• Goal of the exercise:
Copy out the entries again without changes, from the line with "The height and width of the screenshot is (555, 893)." through the last of the entries.

• Items listed in a dataset:
*****
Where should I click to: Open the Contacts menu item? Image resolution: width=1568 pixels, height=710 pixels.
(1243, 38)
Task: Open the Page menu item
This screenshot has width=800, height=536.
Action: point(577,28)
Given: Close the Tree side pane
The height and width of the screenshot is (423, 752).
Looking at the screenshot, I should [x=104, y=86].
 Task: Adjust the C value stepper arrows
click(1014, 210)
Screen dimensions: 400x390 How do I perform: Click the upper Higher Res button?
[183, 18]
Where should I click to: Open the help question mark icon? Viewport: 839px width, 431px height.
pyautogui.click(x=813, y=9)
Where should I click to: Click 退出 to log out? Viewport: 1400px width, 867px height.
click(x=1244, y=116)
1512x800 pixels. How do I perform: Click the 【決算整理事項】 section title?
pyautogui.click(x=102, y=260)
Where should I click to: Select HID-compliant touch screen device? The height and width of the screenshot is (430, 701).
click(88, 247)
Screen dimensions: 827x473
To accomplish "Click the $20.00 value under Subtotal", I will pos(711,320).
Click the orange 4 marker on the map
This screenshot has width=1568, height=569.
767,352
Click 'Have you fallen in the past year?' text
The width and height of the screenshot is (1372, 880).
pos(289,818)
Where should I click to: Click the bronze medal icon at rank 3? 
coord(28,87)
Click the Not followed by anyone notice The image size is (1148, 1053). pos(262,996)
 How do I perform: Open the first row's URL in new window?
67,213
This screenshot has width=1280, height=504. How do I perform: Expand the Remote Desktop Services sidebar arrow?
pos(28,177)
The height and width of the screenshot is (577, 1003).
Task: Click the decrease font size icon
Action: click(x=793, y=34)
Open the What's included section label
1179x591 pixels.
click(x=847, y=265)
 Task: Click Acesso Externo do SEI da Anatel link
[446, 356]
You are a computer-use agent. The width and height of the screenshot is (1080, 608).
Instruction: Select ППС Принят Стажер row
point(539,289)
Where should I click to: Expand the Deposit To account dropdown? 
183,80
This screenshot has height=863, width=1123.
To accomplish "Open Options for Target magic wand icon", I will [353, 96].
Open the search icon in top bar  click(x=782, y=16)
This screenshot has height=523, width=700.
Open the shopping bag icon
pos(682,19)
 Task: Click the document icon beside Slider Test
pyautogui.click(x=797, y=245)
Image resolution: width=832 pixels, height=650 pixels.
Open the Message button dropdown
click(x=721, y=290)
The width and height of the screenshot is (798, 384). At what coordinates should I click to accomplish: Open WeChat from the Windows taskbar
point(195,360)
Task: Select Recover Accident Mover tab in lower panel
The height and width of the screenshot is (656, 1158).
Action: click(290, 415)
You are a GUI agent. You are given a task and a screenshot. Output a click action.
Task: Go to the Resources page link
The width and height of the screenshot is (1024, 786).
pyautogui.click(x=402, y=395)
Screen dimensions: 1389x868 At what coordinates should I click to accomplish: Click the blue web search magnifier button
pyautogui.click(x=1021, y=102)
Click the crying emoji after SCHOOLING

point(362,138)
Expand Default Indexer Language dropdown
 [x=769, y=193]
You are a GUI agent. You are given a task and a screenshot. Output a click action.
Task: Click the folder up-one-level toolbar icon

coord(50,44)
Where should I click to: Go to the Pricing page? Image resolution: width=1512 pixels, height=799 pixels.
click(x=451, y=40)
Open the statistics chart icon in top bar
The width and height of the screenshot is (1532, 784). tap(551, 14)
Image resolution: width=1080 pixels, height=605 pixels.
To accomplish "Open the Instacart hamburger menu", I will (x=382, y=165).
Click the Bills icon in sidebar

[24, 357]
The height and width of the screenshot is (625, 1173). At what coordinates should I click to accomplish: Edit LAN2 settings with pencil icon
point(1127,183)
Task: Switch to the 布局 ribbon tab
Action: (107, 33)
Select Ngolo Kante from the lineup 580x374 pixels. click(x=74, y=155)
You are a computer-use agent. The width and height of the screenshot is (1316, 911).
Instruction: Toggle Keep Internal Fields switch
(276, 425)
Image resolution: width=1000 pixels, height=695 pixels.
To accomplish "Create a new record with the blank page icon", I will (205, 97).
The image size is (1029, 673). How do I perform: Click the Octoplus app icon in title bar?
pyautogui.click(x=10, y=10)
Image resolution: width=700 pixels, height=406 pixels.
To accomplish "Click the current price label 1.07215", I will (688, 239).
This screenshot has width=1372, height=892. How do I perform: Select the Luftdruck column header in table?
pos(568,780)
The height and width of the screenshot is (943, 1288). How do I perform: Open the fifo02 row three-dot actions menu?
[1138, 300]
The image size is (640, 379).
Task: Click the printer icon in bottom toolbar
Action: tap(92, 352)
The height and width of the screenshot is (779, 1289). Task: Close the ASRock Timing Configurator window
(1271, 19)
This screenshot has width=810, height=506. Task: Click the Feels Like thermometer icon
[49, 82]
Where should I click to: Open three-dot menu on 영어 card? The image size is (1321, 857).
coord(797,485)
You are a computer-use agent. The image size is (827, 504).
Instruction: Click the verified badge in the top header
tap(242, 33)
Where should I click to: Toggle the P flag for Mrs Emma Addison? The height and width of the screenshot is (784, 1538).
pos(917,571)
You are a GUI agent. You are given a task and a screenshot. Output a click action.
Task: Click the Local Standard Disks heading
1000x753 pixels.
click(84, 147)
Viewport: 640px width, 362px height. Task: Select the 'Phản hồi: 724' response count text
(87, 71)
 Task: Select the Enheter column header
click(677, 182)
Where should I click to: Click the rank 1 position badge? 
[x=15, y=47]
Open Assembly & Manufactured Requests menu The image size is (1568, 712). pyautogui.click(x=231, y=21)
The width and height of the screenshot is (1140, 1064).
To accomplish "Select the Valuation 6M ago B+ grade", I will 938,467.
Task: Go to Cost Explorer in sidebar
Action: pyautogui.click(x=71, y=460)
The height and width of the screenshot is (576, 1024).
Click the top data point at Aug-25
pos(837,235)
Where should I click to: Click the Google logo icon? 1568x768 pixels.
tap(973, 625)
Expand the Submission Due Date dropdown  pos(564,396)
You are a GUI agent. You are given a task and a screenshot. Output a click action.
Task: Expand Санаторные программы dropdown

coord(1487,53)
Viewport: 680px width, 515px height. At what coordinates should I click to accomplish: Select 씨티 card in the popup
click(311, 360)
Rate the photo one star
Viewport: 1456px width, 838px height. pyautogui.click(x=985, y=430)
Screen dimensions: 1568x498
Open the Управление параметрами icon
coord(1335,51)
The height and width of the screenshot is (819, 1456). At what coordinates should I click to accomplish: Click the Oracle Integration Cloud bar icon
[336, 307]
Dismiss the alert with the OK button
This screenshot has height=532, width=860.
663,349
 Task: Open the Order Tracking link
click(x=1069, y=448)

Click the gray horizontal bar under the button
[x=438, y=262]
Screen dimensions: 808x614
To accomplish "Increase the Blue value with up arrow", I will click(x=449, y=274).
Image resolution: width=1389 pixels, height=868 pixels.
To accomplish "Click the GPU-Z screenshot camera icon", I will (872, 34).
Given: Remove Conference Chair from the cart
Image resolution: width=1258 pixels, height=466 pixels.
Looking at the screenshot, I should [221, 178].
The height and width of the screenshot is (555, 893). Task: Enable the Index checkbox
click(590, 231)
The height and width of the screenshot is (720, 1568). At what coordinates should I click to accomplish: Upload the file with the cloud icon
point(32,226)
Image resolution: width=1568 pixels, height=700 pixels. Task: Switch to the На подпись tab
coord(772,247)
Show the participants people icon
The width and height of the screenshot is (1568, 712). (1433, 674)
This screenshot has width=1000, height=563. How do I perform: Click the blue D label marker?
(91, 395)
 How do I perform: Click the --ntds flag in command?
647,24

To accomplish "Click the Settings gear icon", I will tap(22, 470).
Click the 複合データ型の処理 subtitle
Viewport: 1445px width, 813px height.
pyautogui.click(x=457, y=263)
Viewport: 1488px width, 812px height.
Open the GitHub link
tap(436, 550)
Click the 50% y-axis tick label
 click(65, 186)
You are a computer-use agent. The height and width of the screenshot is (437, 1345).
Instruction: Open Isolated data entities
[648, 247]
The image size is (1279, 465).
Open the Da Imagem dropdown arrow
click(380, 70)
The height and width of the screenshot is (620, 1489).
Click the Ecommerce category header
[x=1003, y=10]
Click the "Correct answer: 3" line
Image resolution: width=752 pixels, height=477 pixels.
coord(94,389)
*****
• Solution to the exercise:
The height and width of the screenshot is (555, 893). Task: Enable the Index checkbox
click(590, 231)
The height and width of the screenshot is (720, 1568). At what coordinates should I click to accomplish: Upload the file with the cloud icon
point(32,226)
Image resolution: width=1568 pixels, height=700 pixels. Task: Switch to the На подпись tab
coord(772,247)
Show the participants people icon
The width and height of the screenshot is (1568, 712). (1433, 674)
This screenshot has width=1000, height=563. How do I perform: Click the blue D label marker?
(91, 395)
 How do I perform: Click the --ntds flag in command?
647,24

To accomplish "Click the Settings gear icon", I will tap(22, 470).
Click the 複合データ型の処理 subtitle
Viewport: 1445px width, 813px height.
pyautogui.click(x=457, y=263)
Viewport: 1488px width, 812px height.
Open the GitHub link
tap(436, 550)
Click the 50% y-axis tick label
 click(65, 186)
You are a computer-use agent. The height and width of the screenshot is (437, 1345).
Instruction: Open Isolated data entities
[648, 247]
The image size is (1279, 465).
Open the Da Imagem dropdown arrow
click(380, 70)
The height and width of the screenshot is (620, 1489).
Click the Ecommerce category header
[x=1003, y=10]
Click the "Correct answer: 3" line
Image resolution: width=752 pixels, height=477 pixels.
coord(94,389)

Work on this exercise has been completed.